There was a ceremonial opening of the line on 5 April 1856; the ordinary train service of three trains daily between Perth and Birnam started on 7 April 1856. The trains were operated by the Scottish Midland Junction Railway (SMJR). The SMJR found the income from its operation (50% of net receipts) to be disappointing and inadequate, and it is suggested by Thomas that the SMJR failed to optimise profitable working of the line. The SMJR merged with the Aberdeen Railway in June 1856, the combined company being the Scottish North Eastern Railway.
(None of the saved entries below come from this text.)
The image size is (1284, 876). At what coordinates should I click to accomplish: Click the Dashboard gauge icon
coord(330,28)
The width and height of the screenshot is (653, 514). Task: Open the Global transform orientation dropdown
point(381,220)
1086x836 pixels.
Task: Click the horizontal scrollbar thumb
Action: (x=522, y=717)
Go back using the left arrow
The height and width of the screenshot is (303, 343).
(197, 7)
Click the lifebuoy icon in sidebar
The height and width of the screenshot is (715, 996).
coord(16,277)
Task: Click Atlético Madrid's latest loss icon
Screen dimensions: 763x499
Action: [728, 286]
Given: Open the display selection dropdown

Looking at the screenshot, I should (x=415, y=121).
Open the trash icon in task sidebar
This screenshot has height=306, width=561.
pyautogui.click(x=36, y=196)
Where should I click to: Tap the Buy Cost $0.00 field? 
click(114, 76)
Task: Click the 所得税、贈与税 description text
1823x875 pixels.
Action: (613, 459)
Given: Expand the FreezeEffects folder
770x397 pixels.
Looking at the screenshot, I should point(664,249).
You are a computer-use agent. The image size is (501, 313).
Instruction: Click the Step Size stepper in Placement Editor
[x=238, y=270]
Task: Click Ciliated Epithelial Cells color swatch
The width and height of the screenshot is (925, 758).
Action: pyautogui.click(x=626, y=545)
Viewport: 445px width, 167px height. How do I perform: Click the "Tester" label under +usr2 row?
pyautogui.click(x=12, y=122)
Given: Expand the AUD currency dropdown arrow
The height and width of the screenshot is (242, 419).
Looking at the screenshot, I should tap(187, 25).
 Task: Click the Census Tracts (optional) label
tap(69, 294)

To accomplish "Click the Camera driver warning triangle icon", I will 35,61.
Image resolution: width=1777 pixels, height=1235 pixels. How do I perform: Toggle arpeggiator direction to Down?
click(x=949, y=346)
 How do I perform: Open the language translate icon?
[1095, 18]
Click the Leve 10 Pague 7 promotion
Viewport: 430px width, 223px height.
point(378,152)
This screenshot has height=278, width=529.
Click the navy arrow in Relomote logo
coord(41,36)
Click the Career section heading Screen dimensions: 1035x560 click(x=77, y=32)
A private halt was constructed at Rohallion in 1859 for the benefit of the landowner, Sir William Drummond Stewart.

==On the main line==
Interests in Inverness continued to seek a direct railway to the south, and the obvious alignment would go through Perth. This crystallised on a project that came to be the Inverness and Perth Junction Railway: it was planned to leave the Inverness – Aberdeen line at Forres, 24 mi east of Inverness, and from there turn south. There was to be a summit at Dava, 1052 ft above sea level, and the route continued by way of Grantown-on-Spey and the west bank of the River Spey to Kingussie. There followed a long, steep climb up the northern slopes of the Grampian Mountains to the head of the Druimuachdar Pass, and a corresponding descent to Blair Atholl and the Pass of Killiecrankie. Crossing the River Tay near Dalguise, the line reached Dunkeld, where it made an end-on junction with the Perth & Dunkeld Railway.

The little Perth and Dunkeld line was therefore to become part of an important main line. The Inverness and Perth Junction Railway was authorised by the Inverness and Perth Junction Railway Act 1861 (24 & 25 Vict. c. clxxxvi) on 22 July 1861. The first section of the new line was opened, from "Dunkeld" to Pitlochry, on 1 June 1863, and the I&PJR company took over the working of the Perth and Dunkeld Railway. line was opened throughout on 9 September 1863. By the Inverness and Perth Junction and Perth and Dunkeld Railways Amalgamation Act 1863 (26 & 27 Vict. c. lviii) of 8 June 1863 the Dunkeld company was absorbed by the I&PJR, with effect from 1 March 1864.

==Kingswood passing loop==
A passing loop was commissioned at Kingswood between Murthly and Dunkeld in 1908.

==Murthly Mental Hospital connection==
The Perth District Asylum was located at Murthly, completed in 1864 at a cost of £30,000. It was later enlarged. A tramway connected the station with the asylum gasworks, for the bringing in of fuel and other stores. The tramway was later extended to run to the asylum main building in addition.

==Current operations==
The line is in operation today as part of the Highland Main Line between Perth and Inverness. Only Dunkeld station remains open.

==Locations==
- Stanley Junction; divergence from Strathmore route (to Forfar and Aberdeen);
- Murthly; opened 7 April 1856; closed 3 May 1965;
- Rohallion; first shown in Bradshaw February 1860; Fridays only service; last in Bradshaw's Guide October 1864; continued in use as Private station;
- Dunkeld; opened 7 April 1856; various name changes; Dunkeld & Birnam; Birnam & Dunkeld; open now (2022) as Dunkeld & Birnam.